Eu abri e fechei a boca em choque pela facilidade que ele me oferecia um emprego.

“Mas você nem viu meu currículo!” argumentei, levantando as duas folhas de papel que segurava para ele ver.

Quíron balançou a cabeça.

“Eu não estou procurando alguém que fale alemão.”

Nós conversamos por mais alguns minutos, e ele anotou o endereço do Meio-Sangue no verso de um guardanapo para mim. Simples assim, eu estava contratada. Fui para casa pensando que, pelo nome, o senhor de barba e óculos tartaruga na cadeira de rodas, perturbadoramente parecido com algum grande filósofo do século vinte que eu não conseguia lembrar o nome, devia ser dono de um café chique ou bistrô transado em que os estudantes de humanas frequentassem nos fins de tarde.

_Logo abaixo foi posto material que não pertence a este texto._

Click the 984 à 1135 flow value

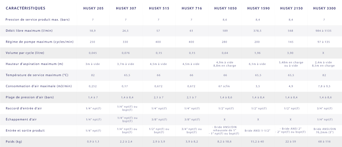coord(324,31)
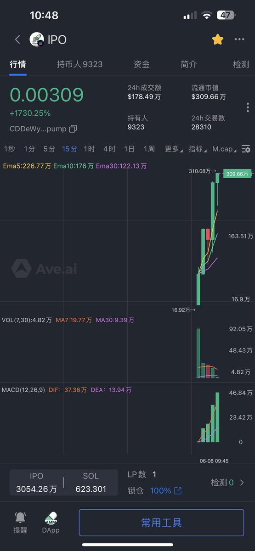Viewport: 255px width, 551px height.
Task: Open chart settings gear icon
Action: click(246, 149)
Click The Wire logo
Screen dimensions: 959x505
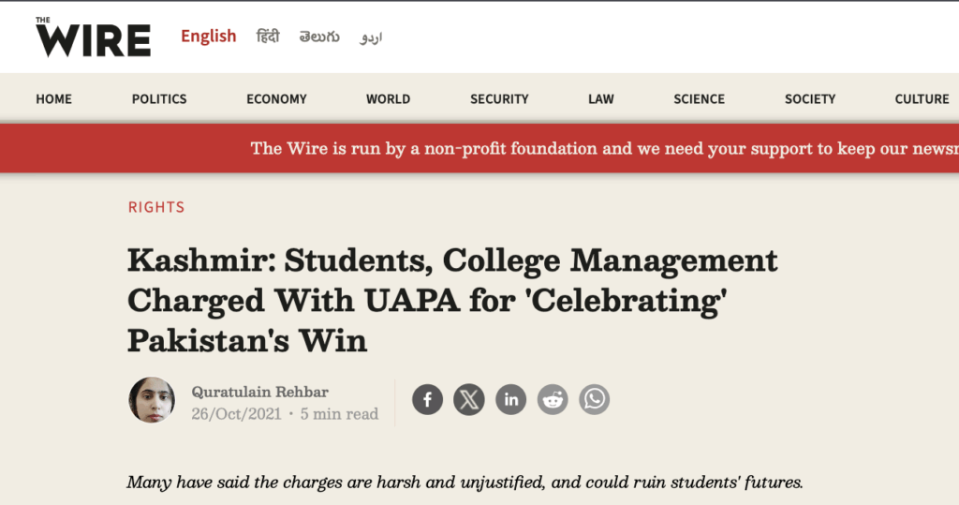coord(93,37)
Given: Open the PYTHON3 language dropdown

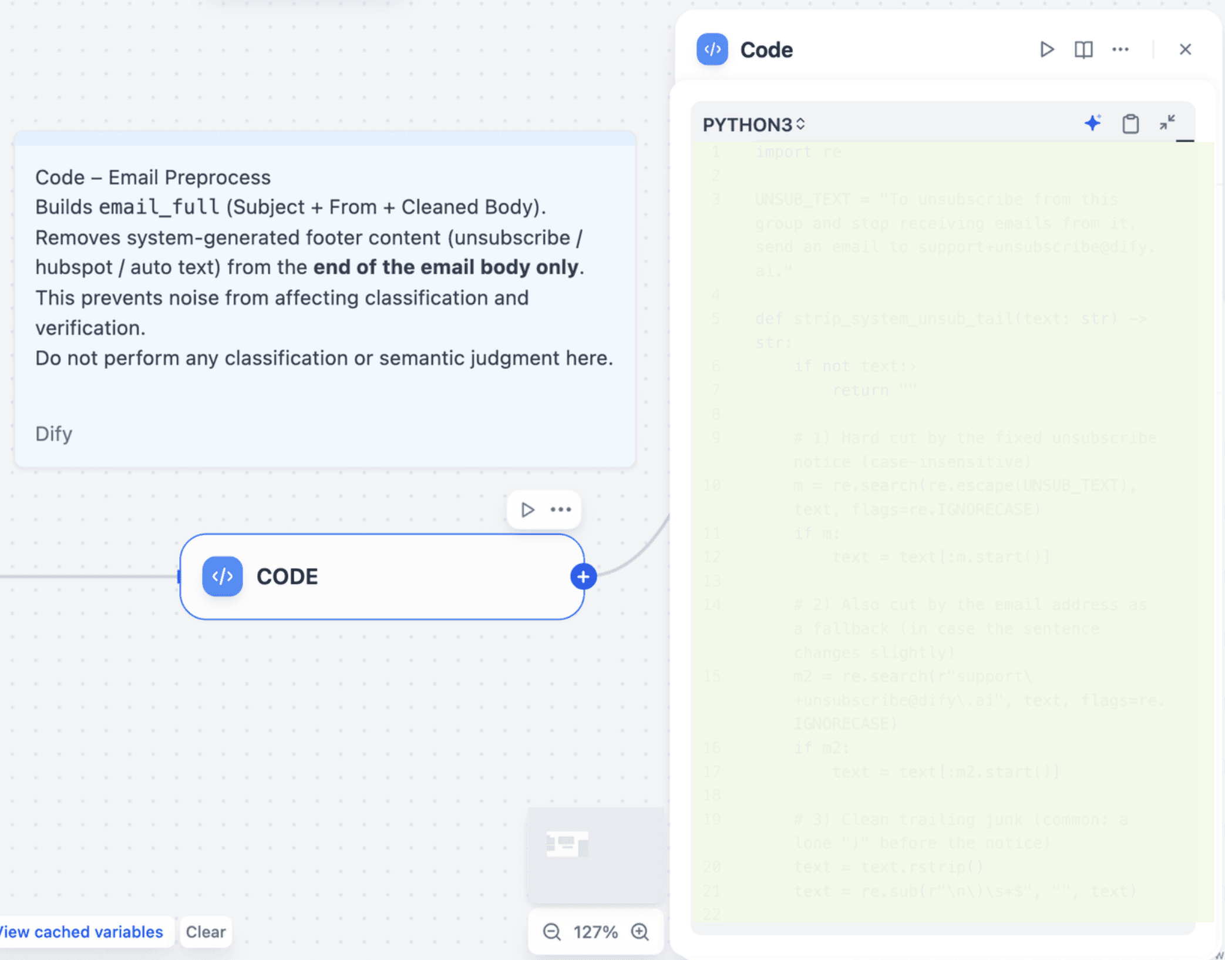Looking at the screenshot, I should 753,125.
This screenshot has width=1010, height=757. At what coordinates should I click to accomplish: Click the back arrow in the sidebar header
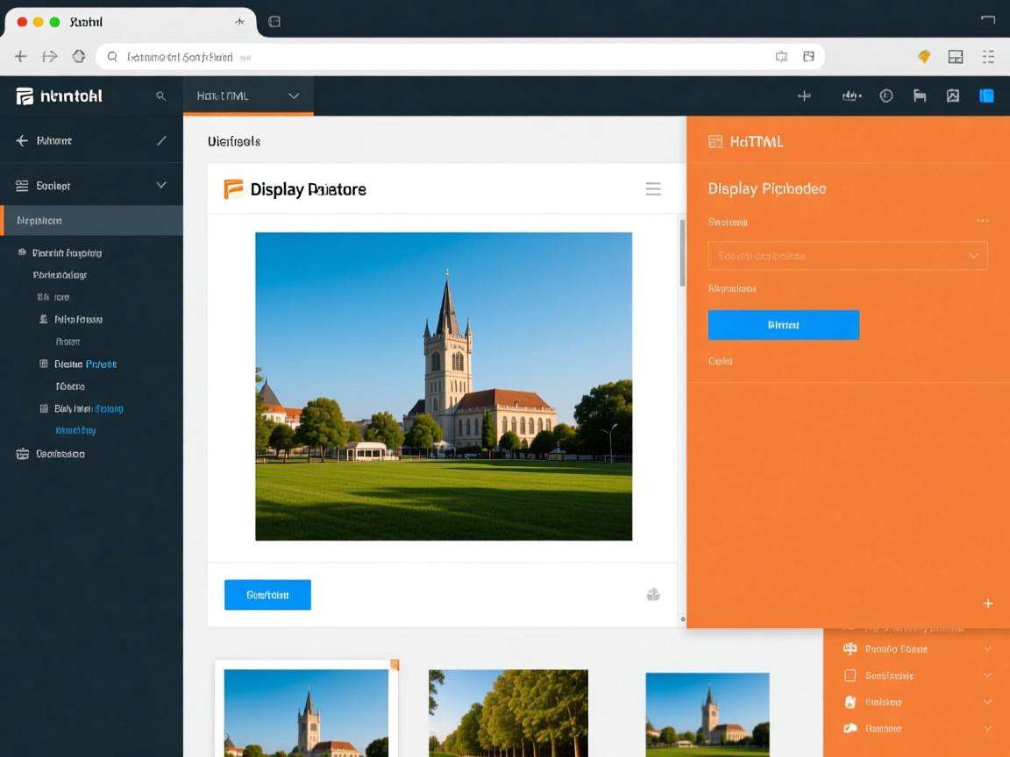tap(22, 140)

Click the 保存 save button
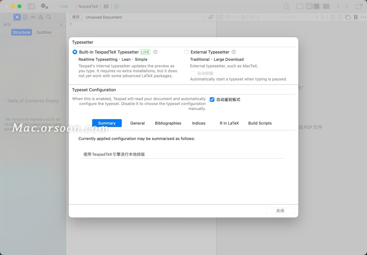point(76,17)
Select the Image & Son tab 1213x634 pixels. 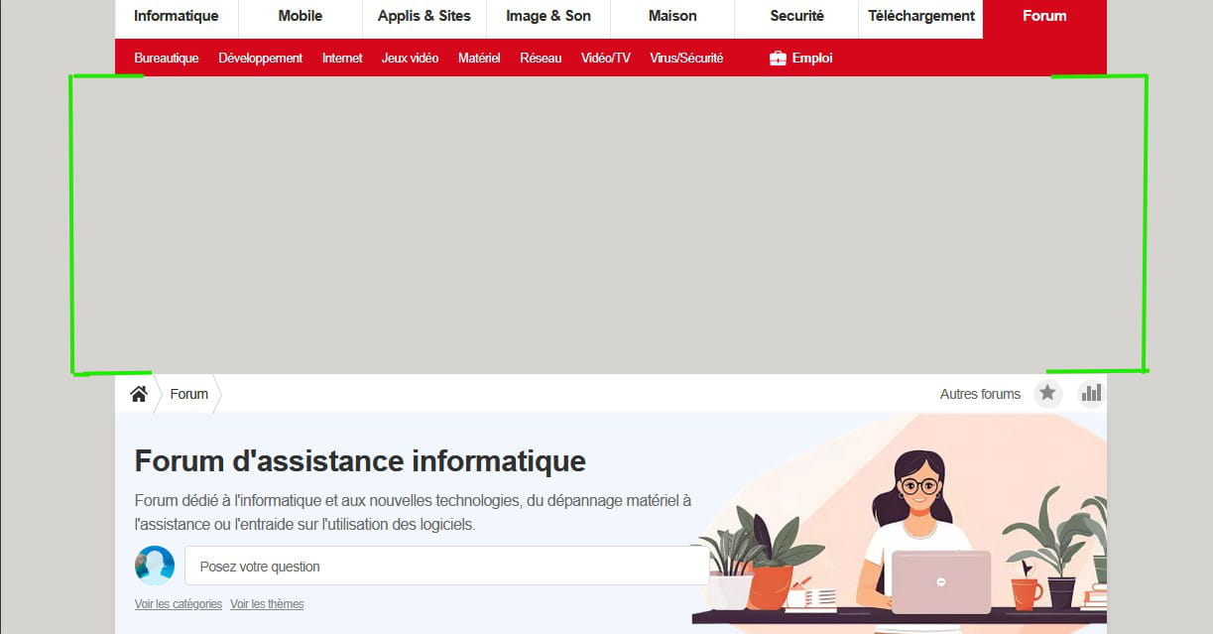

Duas horas mais tarde, comecei meu primeiro turno no Meio-Sangue.

Era um bar. Um bar sujo, de esquina, cheio de estudantes que falavam alto e faziam piadas grosseiras. Do lado de fora, a placa preta com dizeres em laranja bem chamativo indicava o Meio-Sangue. Seria fácil de perder o lugar, caso você não soubesse onde estava indo. Você entrava por portas duplas, e aí descia meio lance de escadas. A decoração era em tons de madeira e verde, como um pub irlandês perdido na costa leste, com fotografias muito antigas ou igualmente recentes coladas nas paredes. A iluminação não era lá grandes coisas, mas a ventilação parecia funcionar bem – nenhum perigo de morrer sufocada naquele ambiente subterrâneo sem janelas.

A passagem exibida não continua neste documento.